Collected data
((
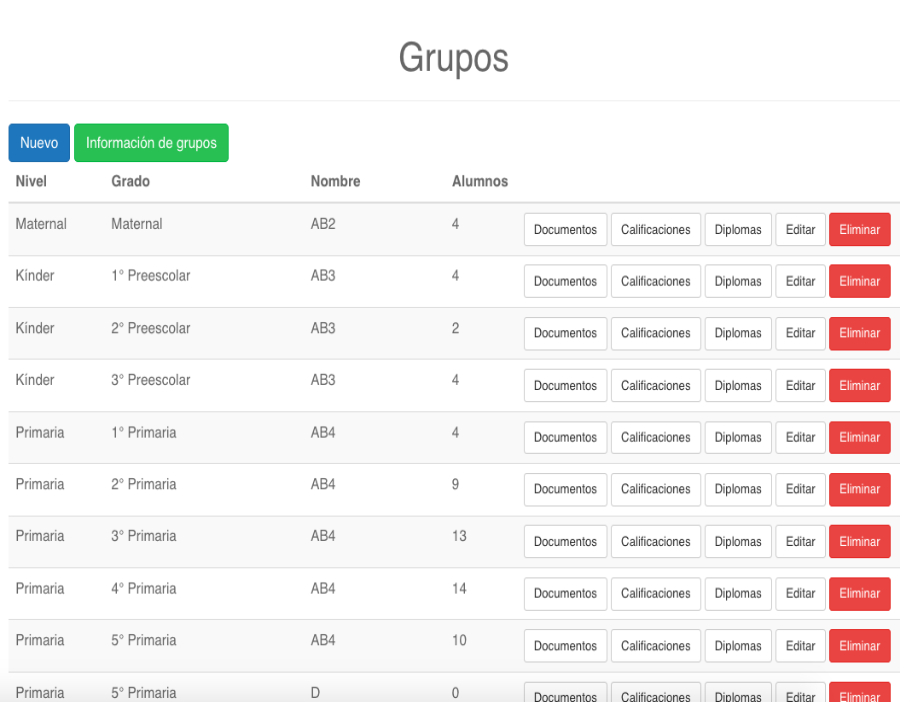This screenshot has width=912, height=702.
Task: Show Calificaciones for the 3° Primaria group
Action: tap(655, 542)
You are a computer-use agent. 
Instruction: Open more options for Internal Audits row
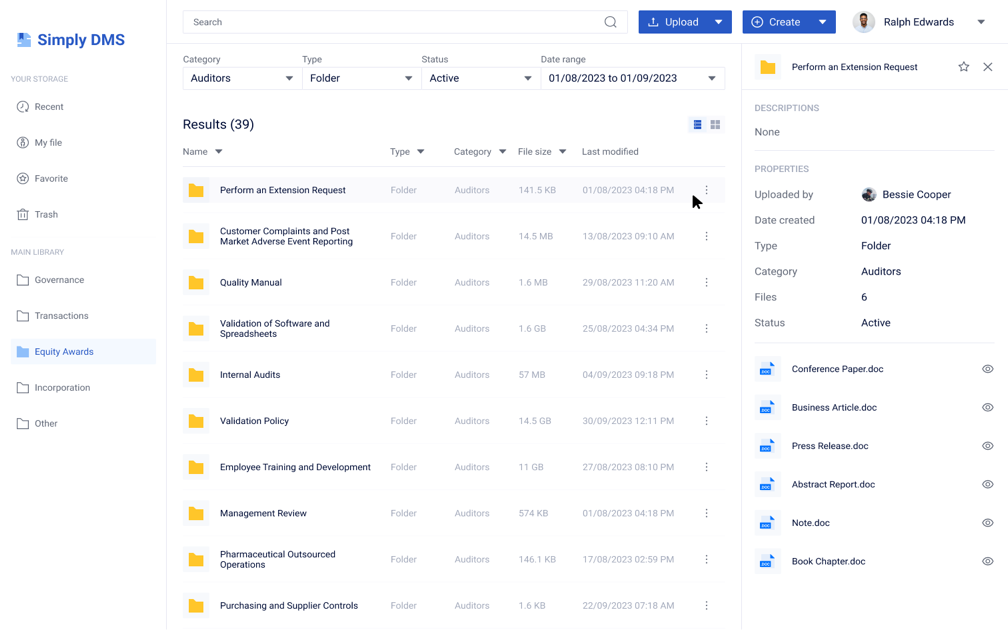[706, 375]
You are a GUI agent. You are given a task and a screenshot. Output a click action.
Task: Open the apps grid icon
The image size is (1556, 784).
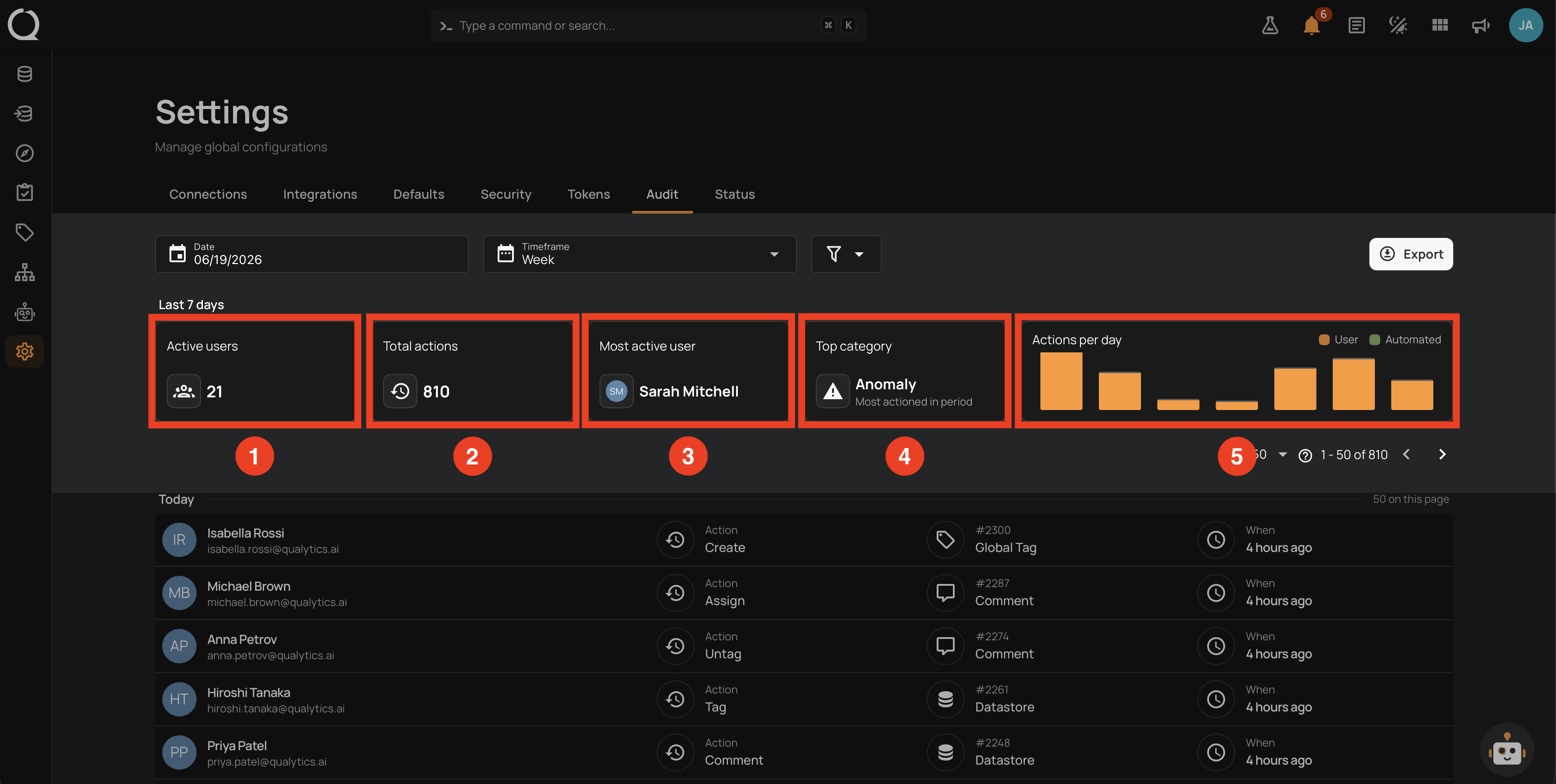point(1440,25)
))
◆ **Assignment**
Beginning at the line with "Task: Open the apps grid icon", reproduce each line exactly through the last line of the records above, with pictures left out.

◆ **Task result**
Task: Open the apps grid icon
The image size is (1556, 784).
point(1440,25)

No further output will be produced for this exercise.